Only Yaya Toure knows why he is silently standing by as Dimitri Seluk destroys his Man City legacy

Yaya Toure of Manchester City

Sam Wallace

They do say that when Dimitri Seluk alleged in 2014 that the birthday greetings offered to his client Yaya Toure by Manchester City were unforgivably low-key, the player himself had never even mentioned the issue before it was pushed to the forefront by an agent eager to create a scene.

That was soon after City’s second Premier League title, when Toure was still one of the main men and long before his public casting-out this week, that has left him very much free at weekends to do what he likes, be it shopping, golf, cinema, or playing Pokemon Go with Bastian Schweinsteiger.

Now, as in 2014, Seluk, with his declaration of war on Pep Guardiola, has delivered Toure the kind of problems that would be grounds for the end of an agent-client relationship. Now, as then, Toure’s attitude towards the problem has been ambiguous to say the least.

He could have shut it down by severing all ties with the man trash-talking the most famous manager in the world – but as of Wednesday evening he had chosen not to do so. Given that this was a footballer who once spent a day off on a glad-handing tour of London newspaper offices, independent of City’s PR department, one can only assume that he takes his public image seriously.
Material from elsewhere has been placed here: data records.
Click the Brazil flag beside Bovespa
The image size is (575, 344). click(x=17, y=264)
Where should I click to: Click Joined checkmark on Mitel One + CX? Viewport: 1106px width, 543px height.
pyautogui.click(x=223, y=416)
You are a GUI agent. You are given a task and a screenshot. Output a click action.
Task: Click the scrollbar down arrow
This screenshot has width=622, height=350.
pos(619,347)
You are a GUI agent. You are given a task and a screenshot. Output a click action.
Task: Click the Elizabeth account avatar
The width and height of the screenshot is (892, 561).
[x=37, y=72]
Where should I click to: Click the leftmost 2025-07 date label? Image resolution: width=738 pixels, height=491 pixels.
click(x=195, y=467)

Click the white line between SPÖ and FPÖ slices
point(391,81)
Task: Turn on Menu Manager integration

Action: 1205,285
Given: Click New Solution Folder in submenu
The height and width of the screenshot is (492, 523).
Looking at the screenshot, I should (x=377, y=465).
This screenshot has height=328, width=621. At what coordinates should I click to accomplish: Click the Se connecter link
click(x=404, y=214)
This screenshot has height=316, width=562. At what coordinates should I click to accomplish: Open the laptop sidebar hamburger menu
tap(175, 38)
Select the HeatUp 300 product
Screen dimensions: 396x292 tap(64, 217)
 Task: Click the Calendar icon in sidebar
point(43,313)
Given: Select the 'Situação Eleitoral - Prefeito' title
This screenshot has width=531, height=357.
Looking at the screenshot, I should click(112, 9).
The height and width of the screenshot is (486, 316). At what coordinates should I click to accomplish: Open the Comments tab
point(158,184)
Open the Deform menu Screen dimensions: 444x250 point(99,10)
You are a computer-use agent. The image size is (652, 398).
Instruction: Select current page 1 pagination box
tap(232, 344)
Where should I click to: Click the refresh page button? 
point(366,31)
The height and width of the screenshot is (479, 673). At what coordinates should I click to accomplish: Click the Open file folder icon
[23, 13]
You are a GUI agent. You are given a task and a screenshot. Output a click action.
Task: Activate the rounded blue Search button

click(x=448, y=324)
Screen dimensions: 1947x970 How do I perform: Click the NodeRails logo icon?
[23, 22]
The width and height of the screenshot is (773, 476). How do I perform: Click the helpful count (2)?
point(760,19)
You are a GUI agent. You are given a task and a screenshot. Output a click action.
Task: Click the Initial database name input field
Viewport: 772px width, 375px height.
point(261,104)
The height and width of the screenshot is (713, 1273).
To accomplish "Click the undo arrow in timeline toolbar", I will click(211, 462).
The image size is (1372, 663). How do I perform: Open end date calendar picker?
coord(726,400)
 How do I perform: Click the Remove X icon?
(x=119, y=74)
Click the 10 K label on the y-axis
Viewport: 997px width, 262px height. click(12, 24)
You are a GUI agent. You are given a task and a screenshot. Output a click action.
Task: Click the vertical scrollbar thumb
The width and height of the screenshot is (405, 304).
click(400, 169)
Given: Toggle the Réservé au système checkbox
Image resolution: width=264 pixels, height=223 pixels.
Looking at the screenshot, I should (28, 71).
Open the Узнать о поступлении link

That he has been in no rush to repair the damage done by Seluk’s outburst, and the longer it goes on, the more you draw the conclusion that all or part of it must have Toure’s endorsement. Paul Lake the former City captain, addressed the painful aspect of all this for the club’s supporters when he apportioned the lion’s share of the blame to Seluk, a “vacuous moron,” Lake tweeted, “who seems hell bent on annihilating Yaya Toure’s legacy that he’s built at #mcfc”.

Of course, Lake is right in the sense that Seluk has the most to gain by Toure moving in January and the least to lose from an undignified parting of the ways after six years at City.

But the uncomfortable truth is that Toure has had more than one opportunity to stop all this and decided against it, just as in 2014 he first distanced himself from Seluk before tweeting that “everything dimitry [sic] said is true.”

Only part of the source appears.